L’écriture de Philippe Battaglia est nerveuse et jubilatoire. Sa prose est hyperactive, les dialogues sont truculents, le texte est truffé de références bibliques, de clins d’oeil à la pop culture, ça fuse dans tous les sens à la manière d’un scénario de Guy Ritchie, les scènes de baston sont dignes d’un Tarantino et la galerie de personnages semble tout droit sortie de Dogma. Un délice !
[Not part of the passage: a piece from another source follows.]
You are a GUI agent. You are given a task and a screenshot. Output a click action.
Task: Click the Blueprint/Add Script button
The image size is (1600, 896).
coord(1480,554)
Cependant, malgré son humour trash et irrévérencieux, Battaglia n’oublie pas d’adopter un ton plus sérieux sur les sujets de fond. Son œuvre parle avant tout de foi et d’amour, sans jamais tomber dans l’idéologisme ni le cynisme. Il interroge la place des individus, ceux qui sont laissés pour compte, les oubliés, les gueux, les rejetés. Il oppose la froideur des institutions à la chaleur des marginaux et rappelle sans cesse que la foi, la vraie, c’est celle qu’on place dans les individus. C’est un texte qui nous parle de rédemption, de pardon, de fragilité, mais surtout, d’amour. Et que devient la foi lorsqu’elle se résume à l’amour d’un seul être ? Cette question vertigineuse, c’est le moteur même du personnage de Judas et de toute sa trajectoire narrative. Il en devient un être tragique, bouleversant, humain.

En refermant le livre, un puissant sentiment s’empare de nous : celui d’avoir traversé un récit excessif, haletant, hors du commun, mais profondément ambitieux. Passée la lenteur des premiers chapitres, La dernière tentation de Judas offre une expérience de lecture terriblement originale et audacieuse. Philippe Battaglia signe un roman farouchement intime, un texte qui navigue tour à tour entre le sacré et le profane, entre démesure et émotion, entre humour et pondération. C’est dans cette tension constante que naît sa force. C’est un roman qui ne ressemble à aucun autre et dont je vous recommande chaudement la lecture si vous n’avez pas froid aux yeux.